The objective of the current study was to design and optimize prednisolone acetate-loaded chitosan nanoparticles (NPs) through design experts for ophthalmic drug delivery. Chitosan NPs were prepared by ionic gelation using sodium tripolyphosphate (TPP). The effects of variables, such as chitosan concentration, chitosan to TPP mass ratio (ch:TPP), and prednisolone concentration on particle size, zeta potential (ZP), and polydispersity index (PDI), were studied using a three-factor three-level central composite design (CCD), and optimum experimental conditions were determined using the desirability function combined response surface methodology (RSM). Quadratic and reduced quadratic polynomial models were generated to predict and evaluate the independent variables with respect to the dependent variables. The composition of the optimal formulation was determined to be a chitosan concentration of 0.26%, chitosan to TPP mass ratio of 6:1, and drug concentration with respect to chitosan mass of 8.11%. The optimized formulation showed a percentage entrapment efficiency (% EE) of 78.32%, mean particle size of 193.5, PDI of 0.219, ZP of 10.3 mV, and 86.15% cumulative drug release. The morphology of the NPs was found to be nearly spherical in shape by scanning electron microscopy (SEM). Differential scanning calorimetry (DSC) revealed successful loading of the drug in NPs, and FTIR confirmed polymer and drug compatibility.
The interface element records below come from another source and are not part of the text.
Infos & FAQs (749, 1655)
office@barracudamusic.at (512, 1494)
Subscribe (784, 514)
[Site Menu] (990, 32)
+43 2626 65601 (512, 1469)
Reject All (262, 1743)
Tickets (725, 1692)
当前研究的目的是通过用于眼科药物递送的设计专家设计和优化醋酸泼尼松龙负载的壳聚糖纳米颗粒（NPs）。使用三聚磷酸钠（TPP）通过离子凝胶化制备壳聚糖NP。使用三因素三因素分析法研究了壳聚糖浓度，壳聚糖与TPP质量比（ch：TPP）和泼尼松龙浓度等变量对粒径，ζ电位（ZP）和多分散指数（PDI）的影响。中心复合设计（CCD）和最佳实验条件是使用合意函数组合响应面方法（RSM）确定的。生成了二次和简化二次多项式模型，以预测和评估关于因变量的自变量。确定最佳制剂的组成为：壳聚糖浓度为0.26％，壳聚糖与TPP的质量比为6：1，相对于壳聚糖质量的药物浓度为8.11％。优化的制剂显示出包封率（EE）百分比为78.​​32％，平均粒径为193.5，PDI为0.219，ZP为10.3 mV，累积药物释放为86.15％。通过扫描电子显微镜（SEM）发现NP的形态几乎为球形。差示扫描量热法（DSC）揭示了该药物在NP中的成功装载，并且FTIR证实了聚合物和药物的相容性。平均粒径为193.5，PDI为0.219，ZP为10.3 mV，累积药物释放为86.15％。通过扫描电子显微镜（SEM）发现NP的形态几乎为球形。差示扫描量热法（DSC）揭示了该药物在NP中的成功装载，并且FTIR证实了聚合物和药物的相容性。平均粒径为193.5，PDI为0.219，ZP为10.3 mV，累积药物释放为86.15％。通过扫描电子显微镜（SEM）发现NP的形态几乎为球形。差示扫描量热法（DSC）揭示了该药物在NP中的成功装载，并且FTIR证实了聚合物和药物的相容性。